GDALRaster Processing

nearblack

What is nearblack?

nearblack walks the edge of a raster inward and replaces pixels that are "nearly" black (or nearly white) with exact black, white, or NoData. This is the standard preprocessing step on scanned or JPEG-compressed aerial imagery where the edge collar contains lossy-compressed near-black pixels that would otherwise blend unevenly during mosaicking. After running nearblack, the collar is a clean uniform value that downstream cutlines and alpha masks can treat as transparent.

Shell
nearblack [options] [-o <outfile>] [-of <format>] <infile>

Commonly used options:

  • -o <outfile> — output file (otherwise modifies input in place)
  • -of <format> — output driver
  • -white — process near-white collar (default is near-black)
  • -near <distance> — tolerance for "nearly black/white" in source pixel units (default 15)
  • -nb <count> — number of consecutive non-near pixels required to stop eroding (default 2)
  • -setalpha — add an alpha band with 0 where the collar is
  • -setmask — add a mask band instead of an alpha band
  • -color <R,G,B[,A...]> — treat this colour as the collar target (repeatable)
  • -co <NAME>=<VALUE> — creation options

When would you use nearblack?

Use nearblack on any RGB imagery that has a collar of near-black or near-white edge pixels, typically from JPEG compression bleeding, scanning, or legacy orthomosaic mosaicking. Typical jobs: cleaning up a scanned historical aerial image so its black collar becomes transparent (nearblack -near 20 -setalpha -o cleaned.tif scanned.tif), removing the near-white collar from a snow-masked satellite scene before mosaicking, or preparing a batch of aerial tiles for a seamless mosaic with gdal_merge.py -n 0.
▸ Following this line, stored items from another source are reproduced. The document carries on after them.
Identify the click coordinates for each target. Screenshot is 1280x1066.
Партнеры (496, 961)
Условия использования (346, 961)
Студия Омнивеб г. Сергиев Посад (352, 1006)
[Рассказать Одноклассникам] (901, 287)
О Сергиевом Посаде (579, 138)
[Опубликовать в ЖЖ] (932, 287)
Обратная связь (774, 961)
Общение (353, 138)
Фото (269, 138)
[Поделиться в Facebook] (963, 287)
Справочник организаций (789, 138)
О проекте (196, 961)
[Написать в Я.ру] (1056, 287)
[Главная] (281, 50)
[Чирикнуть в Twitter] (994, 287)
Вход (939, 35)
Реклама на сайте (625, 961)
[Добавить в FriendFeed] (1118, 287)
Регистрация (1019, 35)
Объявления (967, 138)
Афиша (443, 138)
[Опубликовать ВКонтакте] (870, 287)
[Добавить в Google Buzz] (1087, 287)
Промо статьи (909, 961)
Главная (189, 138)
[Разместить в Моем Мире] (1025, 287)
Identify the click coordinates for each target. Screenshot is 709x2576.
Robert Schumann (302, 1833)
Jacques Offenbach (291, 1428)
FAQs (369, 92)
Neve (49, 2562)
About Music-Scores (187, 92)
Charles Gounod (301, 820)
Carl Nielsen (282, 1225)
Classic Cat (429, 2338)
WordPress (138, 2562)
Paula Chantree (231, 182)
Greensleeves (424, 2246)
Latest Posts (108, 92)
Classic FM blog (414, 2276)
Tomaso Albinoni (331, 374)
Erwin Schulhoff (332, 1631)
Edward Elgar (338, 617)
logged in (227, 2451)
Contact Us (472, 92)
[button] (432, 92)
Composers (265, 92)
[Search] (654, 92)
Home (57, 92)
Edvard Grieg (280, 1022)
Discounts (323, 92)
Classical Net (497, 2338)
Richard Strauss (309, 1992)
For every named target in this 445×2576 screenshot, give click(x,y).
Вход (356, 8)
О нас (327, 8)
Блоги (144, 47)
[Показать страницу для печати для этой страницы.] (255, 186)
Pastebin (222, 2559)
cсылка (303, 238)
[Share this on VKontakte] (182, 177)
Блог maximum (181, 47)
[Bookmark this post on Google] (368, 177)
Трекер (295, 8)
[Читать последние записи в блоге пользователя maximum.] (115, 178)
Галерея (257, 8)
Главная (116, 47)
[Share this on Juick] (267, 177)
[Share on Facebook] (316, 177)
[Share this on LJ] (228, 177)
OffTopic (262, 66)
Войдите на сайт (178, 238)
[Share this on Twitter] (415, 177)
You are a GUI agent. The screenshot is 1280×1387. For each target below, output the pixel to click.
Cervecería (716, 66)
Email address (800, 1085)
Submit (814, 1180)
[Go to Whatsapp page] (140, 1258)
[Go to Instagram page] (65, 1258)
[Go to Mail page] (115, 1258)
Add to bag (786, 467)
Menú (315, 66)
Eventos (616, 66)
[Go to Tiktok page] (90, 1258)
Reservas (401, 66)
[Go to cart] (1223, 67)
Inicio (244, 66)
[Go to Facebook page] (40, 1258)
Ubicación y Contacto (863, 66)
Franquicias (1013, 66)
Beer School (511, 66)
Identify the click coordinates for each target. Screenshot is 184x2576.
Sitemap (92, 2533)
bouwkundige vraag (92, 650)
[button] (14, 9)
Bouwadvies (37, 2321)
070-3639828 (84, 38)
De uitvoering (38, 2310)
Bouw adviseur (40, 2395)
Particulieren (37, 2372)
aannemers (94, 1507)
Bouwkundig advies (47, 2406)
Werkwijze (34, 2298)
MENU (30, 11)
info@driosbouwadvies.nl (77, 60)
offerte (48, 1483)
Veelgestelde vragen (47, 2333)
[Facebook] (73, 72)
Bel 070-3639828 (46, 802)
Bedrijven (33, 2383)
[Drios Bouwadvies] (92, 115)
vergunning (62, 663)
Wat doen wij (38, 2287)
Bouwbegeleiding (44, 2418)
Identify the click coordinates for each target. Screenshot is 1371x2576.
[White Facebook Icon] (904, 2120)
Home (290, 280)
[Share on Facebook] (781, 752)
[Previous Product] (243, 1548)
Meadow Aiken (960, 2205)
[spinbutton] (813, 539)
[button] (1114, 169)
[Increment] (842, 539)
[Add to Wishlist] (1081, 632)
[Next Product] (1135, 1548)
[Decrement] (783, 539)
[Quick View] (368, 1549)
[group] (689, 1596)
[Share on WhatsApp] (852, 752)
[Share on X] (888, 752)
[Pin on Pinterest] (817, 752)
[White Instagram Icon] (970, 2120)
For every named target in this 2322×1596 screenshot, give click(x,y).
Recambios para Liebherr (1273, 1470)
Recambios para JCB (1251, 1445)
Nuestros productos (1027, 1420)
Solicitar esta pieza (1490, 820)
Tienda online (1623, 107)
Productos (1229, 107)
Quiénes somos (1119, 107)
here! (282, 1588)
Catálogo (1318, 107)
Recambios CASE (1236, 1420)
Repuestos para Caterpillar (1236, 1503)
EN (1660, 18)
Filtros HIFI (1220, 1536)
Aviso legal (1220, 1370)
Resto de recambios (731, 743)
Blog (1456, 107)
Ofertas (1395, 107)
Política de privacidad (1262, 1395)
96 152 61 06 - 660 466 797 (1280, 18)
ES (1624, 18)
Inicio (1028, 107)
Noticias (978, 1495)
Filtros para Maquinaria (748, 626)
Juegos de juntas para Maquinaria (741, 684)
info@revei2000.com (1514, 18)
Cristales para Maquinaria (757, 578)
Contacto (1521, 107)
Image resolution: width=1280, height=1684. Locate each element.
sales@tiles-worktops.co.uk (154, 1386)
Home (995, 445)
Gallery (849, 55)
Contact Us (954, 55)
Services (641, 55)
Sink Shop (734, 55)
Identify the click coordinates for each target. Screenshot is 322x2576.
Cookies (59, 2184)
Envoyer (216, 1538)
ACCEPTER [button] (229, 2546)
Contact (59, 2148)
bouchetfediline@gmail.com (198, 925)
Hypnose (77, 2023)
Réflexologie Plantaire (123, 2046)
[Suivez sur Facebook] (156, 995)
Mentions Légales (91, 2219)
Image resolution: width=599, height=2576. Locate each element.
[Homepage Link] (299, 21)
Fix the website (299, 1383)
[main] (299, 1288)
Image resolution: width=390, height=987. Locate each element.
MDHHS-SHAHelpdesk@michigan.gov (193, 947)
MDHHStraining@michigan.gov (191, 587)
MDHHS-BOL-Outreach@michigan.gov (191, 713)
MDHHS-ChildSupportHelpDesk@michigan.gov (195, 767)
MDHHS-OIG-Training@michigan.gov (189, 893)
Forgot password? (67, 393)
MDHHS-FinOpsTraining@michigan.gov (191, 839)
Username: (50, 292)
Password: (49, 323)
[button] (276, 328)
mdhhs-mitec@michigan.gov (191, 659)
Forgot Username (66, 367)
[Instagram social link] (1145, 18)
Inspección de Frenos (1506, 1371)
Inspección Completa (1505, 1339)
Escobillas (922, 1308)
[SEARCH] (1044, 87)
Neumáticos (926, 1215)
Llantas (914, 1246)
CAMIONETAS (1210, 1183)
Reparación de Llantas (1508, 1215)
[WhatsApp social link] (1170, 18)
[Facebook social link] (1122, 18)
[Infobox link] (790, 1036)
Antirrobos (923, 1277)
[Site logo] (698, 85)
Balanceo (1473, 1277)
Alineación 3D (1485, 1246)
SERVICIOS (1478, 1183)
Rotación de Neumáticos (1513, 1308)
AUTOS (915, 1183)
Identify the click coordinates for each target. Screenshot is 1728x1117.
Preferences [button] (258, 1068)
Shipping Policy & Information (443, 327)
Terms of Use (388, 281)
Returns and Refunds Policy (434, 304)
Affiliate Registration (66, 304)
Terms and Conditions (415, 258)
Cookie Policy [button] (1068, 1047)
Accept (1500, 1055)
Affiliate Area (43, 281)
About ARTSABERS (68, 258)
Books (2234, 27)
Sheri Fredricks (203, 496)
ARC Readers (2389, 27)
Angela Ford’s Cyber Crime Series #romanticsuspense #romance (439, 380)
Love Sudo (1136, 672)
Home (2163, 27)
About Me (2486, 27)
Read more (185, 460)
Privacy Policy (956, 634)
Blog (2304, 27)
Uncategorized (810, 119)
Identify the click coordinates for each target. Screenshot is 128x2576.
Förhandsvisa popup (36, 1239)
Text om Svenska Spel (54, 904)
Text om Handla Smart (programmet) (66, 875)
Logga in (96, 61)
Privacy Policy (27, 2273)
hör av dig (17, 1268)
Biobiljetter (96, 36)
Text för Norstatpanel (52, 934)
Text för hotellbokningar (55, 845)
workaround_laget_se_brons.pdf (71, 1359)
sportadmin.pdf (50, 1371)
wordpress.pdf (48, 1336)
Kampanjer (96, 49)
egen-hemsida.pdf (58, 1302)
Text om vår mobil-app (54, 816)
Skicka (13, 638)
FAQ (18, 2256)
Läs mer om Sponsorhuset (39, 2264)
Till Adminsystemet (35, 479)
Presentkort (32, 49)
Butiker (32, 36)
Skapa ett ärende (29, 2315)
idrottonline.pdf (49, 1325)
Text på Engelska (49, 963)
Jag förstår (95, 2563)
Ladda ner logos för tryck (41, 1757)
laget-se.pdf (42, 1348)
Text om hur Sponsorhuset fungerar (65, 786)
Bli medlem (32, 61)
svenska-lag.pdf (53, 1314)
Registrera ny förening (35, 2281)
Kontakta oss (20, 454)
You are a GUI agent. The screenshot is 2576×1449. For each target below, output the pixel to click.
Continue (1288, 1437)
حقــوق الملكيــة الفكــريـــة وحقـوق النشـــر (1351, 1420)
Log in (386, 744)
The two tuning knobs that matter are -near (how close to black counts as collar) and -nb (how many non-collar pixels stop the erosion). Generous -near values clean more aggressively but risk eating into legitimate dark areas; conservative -near leaves residual collar. Add -setalpha to produce an alpha band that downstream mosaickers and web-map tilers can treat as transparency.

FAQs

How do I pick a good -near value?

Start at the default (15) and inspect the result. JPEG-compressed imagery often needs 20–30. Heavily compressed scans may need 40 or more. Too high and dark foreground (water, shadow, dense forest) starts disappearing. Always QA a few tiles visually before running across a batch.

Why did nearblack erode into my image?

-near was too aggressive, or the image has legitimately dark regions touching the collar. Reduce -near, or use -nb to require more consecutive non-collar pixels before the erosion stops (e.g. -nb 5). If collar removal still misbehaves, consider masking the collar with a vector cutline and gdalwarp -cutline instead.

How does nearblack relate to -alpha in gdalwarp?

They solve different pieces of the problem. nearblack -setalpha produces a well-defined alpha band keyed to collar pixels. gdalwarp -dstalpha creates an alpha band from NoData transparency during reprojection. Together, nearblack is typically run first to normalise edges, then gdalwarp carries the resulting alpha through downstream resampling.

Can nearblack process multispectral imagery?

Yes, but it assumes RGB semantics. Pixels "near black" means all three bands near zero. On multispectral data with four or more bands, only the first three are considered unless you set -color. For single-band masking, gdal_calc.py with a threshold is usually cleaner.